Germany will consider other measures to supply its economy with credit if its "bad bank" plan proves insufficient, Finance Minister Peer Steinbrueck told a German weekly.
Germany's Bundestag lower house of parliament on Friday approved a "bad bank" plan that aims to relieve banks by enabling them to shift billions of euros in troubled assets off their books.
"If we see a real credit crunch in the second half of this year, then the government will have to sit down with the Bundesbank and look for solutions," Steinbrueck said in an advanced release of remarks to run in Sunday's Bild am Sonntag newspaper.
"Then we would have to think about measures, that we haven't had so far," he said.
Steinbrueck said the "bad bank" plan -- which will enable banks to offload toxic assets that have hindered lending activity and aggravated Germany's deepest post-war recession -- was necessary for a stabilisation of the economy.

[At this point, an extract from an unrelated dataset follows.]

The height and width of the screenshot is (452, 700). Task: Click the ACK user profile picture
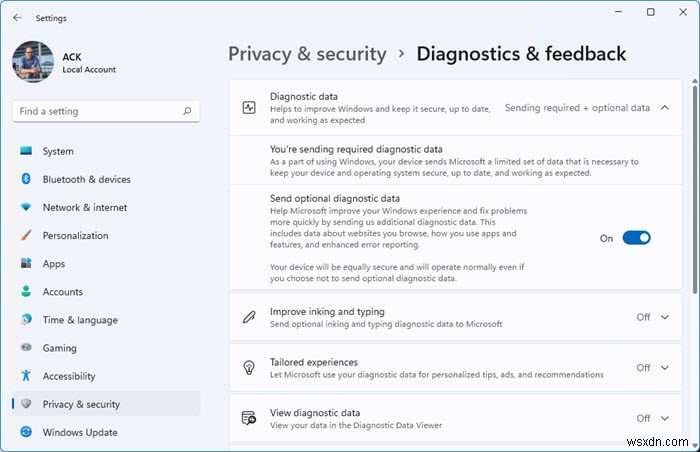pos(32,63)
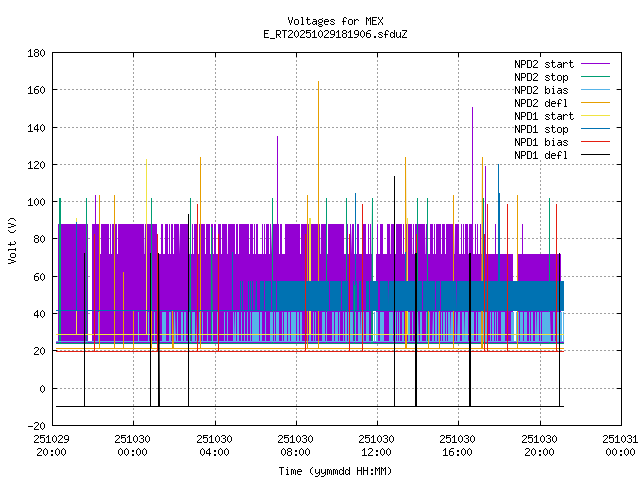
Task: Select the NPD2 defl legend text
Action: 543,102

"Whether it is enough, remains to be seen," he said.
Steinbrueck was critical of banks not passing on credit that they were getting at low rates from the central bank.
"Banks currently prefer to use that money to invest in foreign exchange, government bonds and shares instead of passing it on as credit," he said.

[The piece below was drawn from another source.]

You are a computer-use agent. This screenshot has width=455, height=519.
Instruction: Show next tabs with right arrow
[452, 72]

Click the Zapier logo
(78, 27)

The access of medium-sized companies to credit has significantly worsened in the past few weeks, according to a poll to be published on Monday in the weekly WirtschaftsWoche.
Some 57 percent of companies surveyed in June said they were feeling a credit crunch, versus five percent in March.
The president of Ifo think tank, Hans-Werner Sinn, told WirtschaftsWoche difficult access to credit could become the German economy's biggest problem, as banks shrink to adapt their balance sheet to their reduced leverage.